[ietf-nntp] Current status

[Russ Allbery]

Here's a brief summary of our current status:

The IESG last call on the base document returned almost entirely favorable
responses except for one question about why we didn't document a secure
authentication protocol, particularly given our notes in Security
Considerations.  There has been subsequent discussion of that at the IESG
level, and the person raising those objections is currently on vacation
(until next week, as I recall), so it's not clear yet whether that will
require any further action on our part.

In case it does, however, Jeff is going to publish his AUTHINFO draft as
an I-D so that we both have an I-D to point the IESG folks at and so that
we have a published start for discussion on finishing that language.  It
may not continue as a separate draft; it may instead be rolled into either
the base document or the base document split into core and extensions and
it may be rolled into extensions.  That's still an open question (and we
don't have to decide until after the IESG decides whether they want us to
publish it at the same time as the base protocol).
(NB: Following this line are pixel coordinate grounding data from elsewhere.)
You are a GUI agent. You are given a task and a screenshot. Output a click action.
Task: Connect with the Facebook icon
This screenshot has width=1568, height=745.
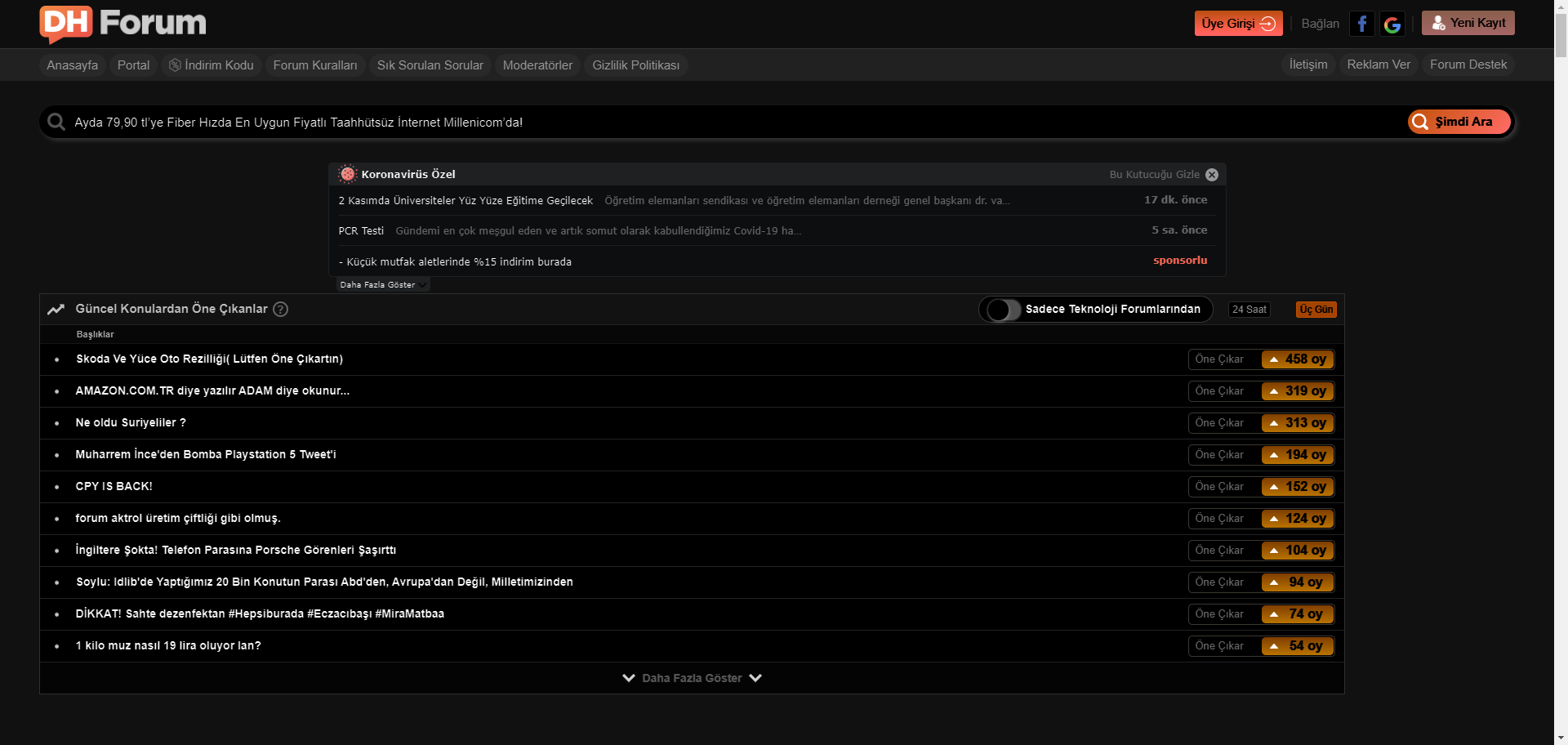[1361, 24]
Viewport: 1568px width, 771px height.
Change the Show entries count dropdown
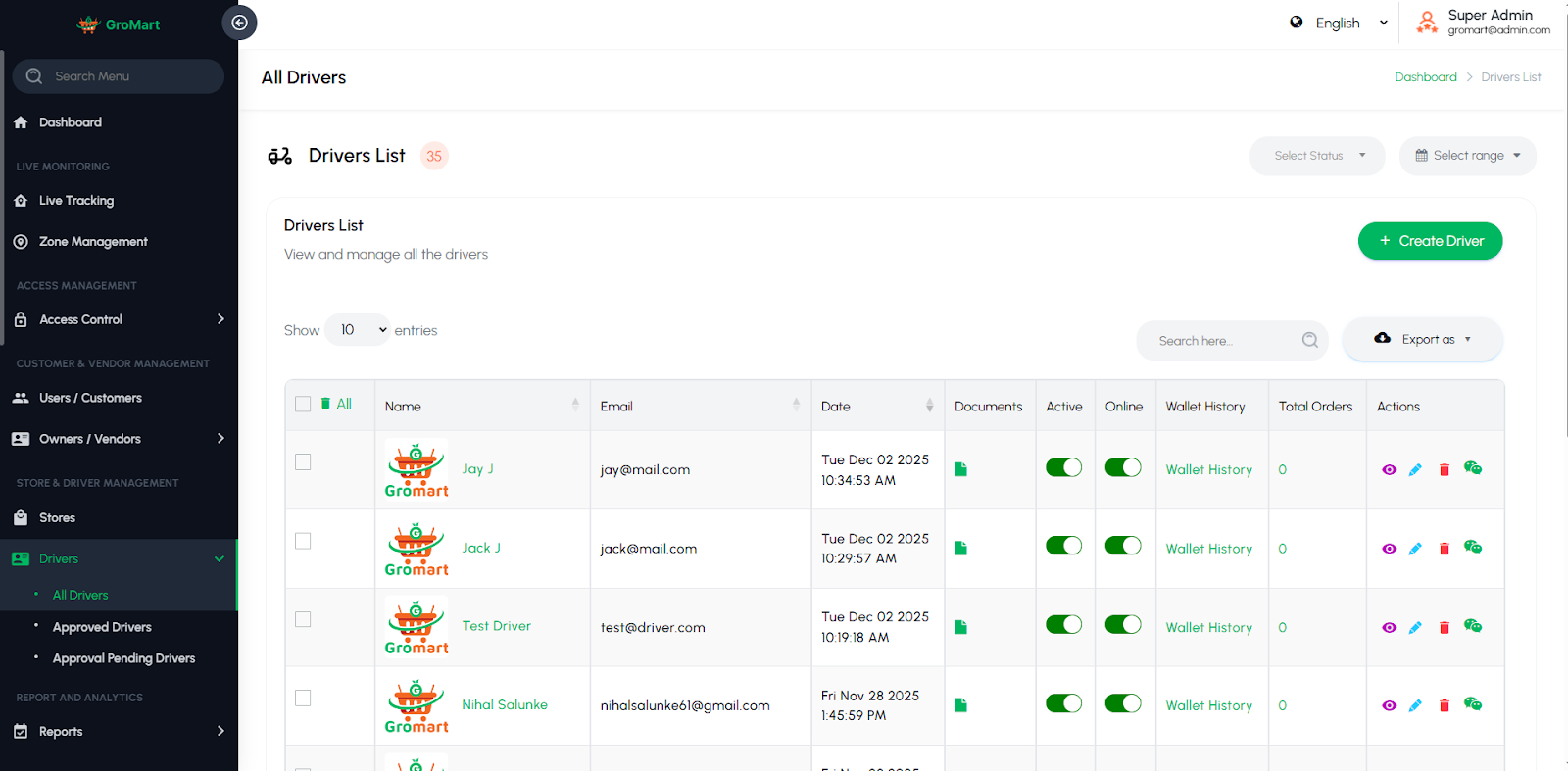pos(358,330)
If the IESG decides that authentication isn't critical to include the base
document, I want to get it published as-is (with the necessary minor
tweaks that came up during IESG review) so that we finally have it out the
door.  Immediately following that, this working group will present a list
of extensions to consider for future work (said list currently consisting
of AUTHINFO, TLS, and streaming unless anyone wants to make a strong case
for something else).  At that point we will have fulfilled all of our
milestones.

My expectation is that at that point, this working group will be concluded
since it's fulfilled its charter.  A new working group will likely be
formed shortly thereafter, with a new charter, to work specifically on
NNTP extensions, starting with the list that we present.  I do think
closing down the working group and starting a new one is the right thing
to do; we can put forward a new call for participants in
news.software.nntp, we have a clear break from our previous work, the
working group is announced again at the IETF level and may draw more
interest, etc.  Not to mention that this working group is currently very
deep into working group exhaustion, and I think we could use a break and a
fresh start.

If the IESG *does* want us to publish authentication at the same time as
the base protocol, the current preferred proposal seems to be to publish
two documents, the base and all of the extensions, and include TLS,
AUTHINFO, and possibly streaming into the extensions document.  We do need
to think about Jeff's point, however, on whether or not we should keep
documents separate if they're going to be changing in the future for ease
of producing new versions of the standard.

If we go that route, we'll have to finish that work and submit however
many drafts we end up with in the end for another Last Call, I expect,
since that's a pretty comprehensive change.  My guess is that that work
would take us into the summer, but shouldn't take us past that.

-- 
Russ Allbery (rra at stanford.edu)             <http://www.eyrie.org/~eagle/>